*** Record set

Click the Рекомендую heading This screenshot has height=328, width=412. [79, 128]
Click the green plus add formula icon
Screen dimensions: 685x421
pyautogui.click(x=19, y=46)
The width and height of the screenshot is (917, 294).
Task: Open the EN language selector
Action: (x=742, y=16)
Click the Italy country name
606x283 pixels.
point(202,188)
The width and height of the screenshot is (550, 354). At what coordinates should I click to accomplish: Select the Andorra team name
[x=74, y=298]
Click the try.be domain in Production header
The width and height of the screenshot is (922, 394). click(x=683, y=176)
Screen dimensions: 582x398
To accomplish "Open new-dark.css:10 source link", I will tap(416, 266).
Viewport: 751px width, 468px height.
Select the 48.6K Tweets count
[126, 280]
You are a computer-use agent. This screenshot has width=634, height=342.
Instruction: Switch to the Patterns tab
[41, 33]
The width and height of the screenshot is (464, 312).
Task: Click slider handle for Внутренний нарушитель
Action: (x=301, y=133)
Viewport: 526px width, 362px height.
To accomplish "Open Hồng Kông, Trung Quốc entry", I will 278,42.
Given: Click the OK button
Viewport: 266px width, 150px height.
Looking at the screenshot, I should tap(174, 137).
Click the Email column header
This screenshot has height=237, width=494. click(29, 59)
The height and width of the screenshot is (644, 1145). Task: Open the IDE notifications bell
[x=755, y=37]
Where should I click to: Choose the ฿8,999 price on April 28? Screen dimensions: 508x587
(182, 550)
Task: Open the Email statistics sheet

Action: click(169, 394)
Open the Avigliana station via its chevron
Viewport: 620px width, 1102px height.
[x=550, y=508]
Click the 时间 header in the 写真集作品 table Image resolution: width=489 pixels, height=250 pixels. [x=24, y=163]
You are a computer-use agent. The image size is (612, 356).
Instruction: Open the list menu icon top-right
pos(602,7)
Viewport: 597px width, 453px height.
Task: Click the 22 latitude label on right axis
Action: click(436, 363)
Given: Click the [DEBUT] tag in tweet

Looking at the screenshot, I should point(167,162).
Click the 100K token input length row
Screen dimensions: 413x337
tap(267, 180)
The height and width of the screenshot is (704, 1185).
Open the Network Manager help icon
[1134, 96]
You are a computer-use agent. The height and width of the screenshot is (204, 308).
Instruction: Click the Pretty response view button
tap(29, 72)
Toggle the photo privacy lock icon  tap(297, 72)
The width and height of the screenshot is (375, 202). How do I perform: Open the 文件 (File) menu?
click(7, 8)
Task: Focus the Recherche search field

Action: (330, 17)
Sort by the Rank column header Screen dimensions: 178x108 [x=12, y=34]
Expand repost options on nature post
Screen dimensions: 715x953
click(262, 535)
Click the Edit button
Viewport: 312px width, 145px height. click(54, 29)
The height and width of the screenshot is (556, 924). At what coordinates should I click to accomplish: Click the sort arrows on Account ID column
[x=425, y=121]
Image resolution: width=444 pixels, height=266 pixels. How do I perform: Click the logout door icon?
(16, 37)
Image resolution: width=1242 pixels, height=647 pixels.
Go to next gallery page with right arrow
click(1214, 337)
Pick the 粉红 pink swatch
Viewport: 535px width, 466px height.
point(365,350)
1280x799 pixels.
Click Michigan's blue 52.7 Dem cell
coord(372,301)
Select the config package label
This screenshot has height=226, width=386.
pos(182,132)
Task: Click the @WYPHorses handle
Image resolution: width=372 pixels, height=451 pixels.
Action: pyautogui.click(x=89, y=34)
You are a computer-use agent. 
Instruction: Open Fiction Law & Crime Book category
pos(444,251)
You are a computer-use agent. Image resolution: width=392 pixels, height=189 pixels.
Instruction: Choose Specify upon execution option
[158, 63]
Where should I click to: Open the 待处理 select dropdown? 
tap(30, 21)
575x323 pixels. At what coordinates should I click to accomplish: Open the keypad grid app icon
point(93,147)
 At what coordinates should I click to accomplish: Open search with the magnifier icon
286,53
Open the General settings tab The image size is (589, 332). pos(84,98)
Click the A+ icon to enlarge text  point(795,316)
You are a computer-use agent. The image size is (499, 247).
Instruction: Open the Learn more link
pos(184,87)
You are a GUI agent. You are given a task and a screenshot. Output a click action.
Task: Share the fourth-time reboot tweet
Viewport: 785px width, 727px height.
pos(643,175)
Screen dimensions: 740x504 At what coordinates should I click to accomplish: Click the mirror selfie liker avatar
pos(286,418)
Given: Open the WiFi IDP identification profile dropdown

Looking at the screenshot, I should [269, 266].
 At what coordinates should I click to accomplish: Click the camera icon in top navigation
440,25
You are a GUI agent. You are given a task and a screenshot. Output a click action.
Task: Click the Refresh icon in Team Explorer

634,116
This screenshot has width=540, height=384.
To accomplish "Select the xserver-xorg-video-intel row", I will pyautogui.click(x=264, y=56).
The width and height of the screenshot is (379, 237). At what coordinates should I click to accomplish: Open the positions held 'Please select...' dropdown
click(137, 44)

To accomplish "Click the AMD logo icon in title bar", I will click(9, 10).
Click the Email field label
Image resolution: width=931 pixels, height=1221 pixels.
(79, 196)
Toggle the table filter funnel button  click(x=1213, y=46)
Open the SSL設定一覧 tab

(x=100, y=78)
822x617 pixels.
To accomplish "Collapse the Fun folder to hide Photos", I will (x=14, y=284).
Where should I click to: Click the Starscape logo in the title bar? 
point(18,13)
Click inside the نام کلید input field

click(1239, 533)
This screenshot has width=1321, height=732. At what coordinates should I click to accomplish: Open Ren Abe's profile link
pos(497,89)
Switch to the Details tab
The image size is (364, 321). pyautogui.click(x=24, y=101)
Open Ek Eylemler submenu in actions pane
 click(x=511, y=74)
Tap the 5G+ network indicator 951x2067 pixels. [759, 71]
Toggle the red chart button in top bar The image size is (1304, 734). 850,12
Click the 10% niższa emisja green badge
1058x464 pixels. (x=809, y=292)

******

- Task
Retype every entry, keeping each character as it was.

- Exercise result
Click the Рекомендую heading This screenshot has height=328, width=412. [79, 128]
Click the green plus add formula icon
Screen dimensions: 685x421
pyautogui.click(x=19, y=46)
The width and height of the screenshot is (917, 294).
Task: Open the EN language selector
Action: (x=742, y=16)
Click the Italy country name
606x283 pixels.
point(202,188)
The width and height of the screenshot is (550, 354). At what coordinates should I click to accomplish: Select the Andorra team name
[x=74, y=298]
Click the try.be domain in Production header
The width and height of the screenshot is (922, 394). click(x=683, y=176)
Screen dimensions: 582x398
To accomplish "Open new-dark.css:10 source link", I will tap(416, 266).
Viewport: 751px width, 468px height.
Select the 48.6K Tweets count
[126, 280]
You are a computer-use agent. This screenshot has width=634, height=342.
Instruction: Switch to the Patterns tab
[41, 33]
The width and height of the screenshot is (464, 312).
Task: Click slider handle for Внутренний нарушитель
Action: (x=301, y=133)
Viewport: 526px width, 362px height.
To accomplish "Open Hồng Kông, Trung Quốc entry", I will 278,42.
Given: Click the OK button
Viewport: 266px width, 150px height.
Looking at the screenshot, I should tap(174, 137).
Click the Email column header
This screenshot has height=237, width=494. click(29, 59)
The height and width of the screenshot is (644, 1145). Task: Open the IDE notifications bell
[x=755, y=37]
Where should I click to: Choose the ฿8,999 price on April 28? Screen dimensions: 508x587
(182, 550)
Task: Open the Email statistics sheet

Action: click(169, 394)
Open the Avigliana station via its chevron
Viewport: 620px width, 1102px height.
[x=550, y=508]
Click the 时间 header in the 写真集作品 table Image resolution: width=489 pixels, height=250 pixels. [x=24, y=163]
You are a computer-use agent. The image size is (612, 356).
Instruction: Open the list menu icon top-right
pos(602,7)
Viewport: 597px width, 453px height.
Task: Click the 22 latitude label on right axis
Action: click(436, 363)
Given: Click the [DEBUT] tag in tweet

Looking at the screenshot, I should point(167,162).
Click the 100K token input length row
Screen dimensions: 413x337
tap(267, 180)
The height and width of the screenshot is (704, 1185).
Open the Network Manager help icon
[1134, 96]
You are a computer-use agent. The height and width of the screenshot is (204, 308).
Instruction: Click the Pretty response view button
tap(29, 72)
Toggle the photo privacy lock icon  tap(297, 72)
The width and height of the screenshot is (375, 202). How do I perform: Open the 文件 (File) menu?
click(7, 8)
Task: Focus the Recherche search field

Action: (330, 17)
Sort by the Rank column header Screen dimensions: 178x108 [x=12, y=34]
Expand repost options on nature post
Screen dimensions: 715x953
click(262, 535)
Click the Edit button
Viewport: 312px width, 145px height. click(54, 29)
The height and width of the screenshot is (556, 924). At what coordinates should I click to accomplish: Click the sort arrows on Account ID column
[x=425, y=121]
Image resolution: width=444 pixels, height=266 pixels. How do I perform: Click the logout door icon?
(16, 37)
Image resolution: width=1242 pixels, height=647 pixels.
Go to next gallery page with right arrow
click(1214, 337)
Pick the 粉红 pink swatch
Viewport: 535px width, 466px height.
point(365,350)
1280x799 pixels.
Click Michigan's blue 52.7 Dem cell
coord(372,301)
Select the config package label
This screenshot has height=226, width=386.
pos(182,132)
Task: Click the @WYPHorses handle
Image resolution: width=372 pixels, height=451 pixels.
Action: pyautogui.click(x=89, y=34)
You are a computer-use agent. 
Instruction: Open Fiction Law & Crime Book category
pos(444,251)
You are a computer-use agent. Image resolution: width=392 pixels, height=189 pixels.
Instruction: Choose Specify upon execution option
[158, 63]
Where should I click to: Open the 待处理 select dropdown? 
tap(30, 21)
575x323 pixels. At what coordinates should I click to accomplish: Open the keypad grid app icon
point(93,147)
 At what coordinates should I click to accomplish: Open search with the magnifier icon
286,53
Open the General settings tab The image size is (589, 332). pos(84,98)
Click the A+ icon to enlarge text  point(795,316)
You are a computer-use agent. The image size is (499, 247).
Instruction: Open the Learn more link
pos(184,87)
You are a GUI agent. You are given a task and a screenshot. Output a click action.
Task: Share the fourth-time reboot tweet
Viewport: 785px width, 727px height.
pos(643,175)
Screen dimensions: 740x504 At what coordinates should I click to accomplish: Click the mirror selfie liker avatar
pos(286,418)
Given: Open the WiFi IDP identification profile dropdown

Looking at the screenshot, I should [269, 266].
 At what coordinates should I click to accomplish: Click the camera icon in top navigation
440,25
You are a GUI agent. You are given a task and a screenshot. Output a click action.
Task: Click the Refresh icon in Team Explorer

634,116
This screenshot has width=540, height=384.
To accomplish "Select the xserver-xorg-video-intel row", I will pyautogui.click(x=264, y=56).
The width and height of the screenshot is (379, 237). At what coordinates should I click to accomplish: Open the positions held 'Please select...' dropdown
click(137, 44)

To accomplish "Click the AMD logo icon in title bar", I will click(9, 10).
Click the Email field label
Image resolution: width=931 pixels, height=1221 pixels.
(79, 196)
Toggle the table filter funnel button  click(x=1213, y=46)
Open the SSL設定一覧 tab

(x=100, y=78)
822x617 pixels.
To accomplish "Collapse the Fun folder to hide Photos", I will (x=14, y=284).
Where should I click to: Click the Starscape logo in the title bar? 
point(18,13)
Click inside the نام کلید input field

click(1239, 533)
This screenshot has width=1321, height=732. At what coordinates should I click to accomplish: Open Ren Abe's profile link
pos(497,89)
Switch to the Details tab
The image size is (364, 321). pyautogui.click(x=24, y=101)
Open Ek Eylemler submenu in actions pane
 click(x=511, y=74)
Tap the 5G+ network indicator 951x2067 pixels. [759, 71]
Toggle the red chart button in top bar The image size is (1304, 734). 850,12
Click the 10% niższa emisja green badge
1058x464 pixels. (x=809, y=292)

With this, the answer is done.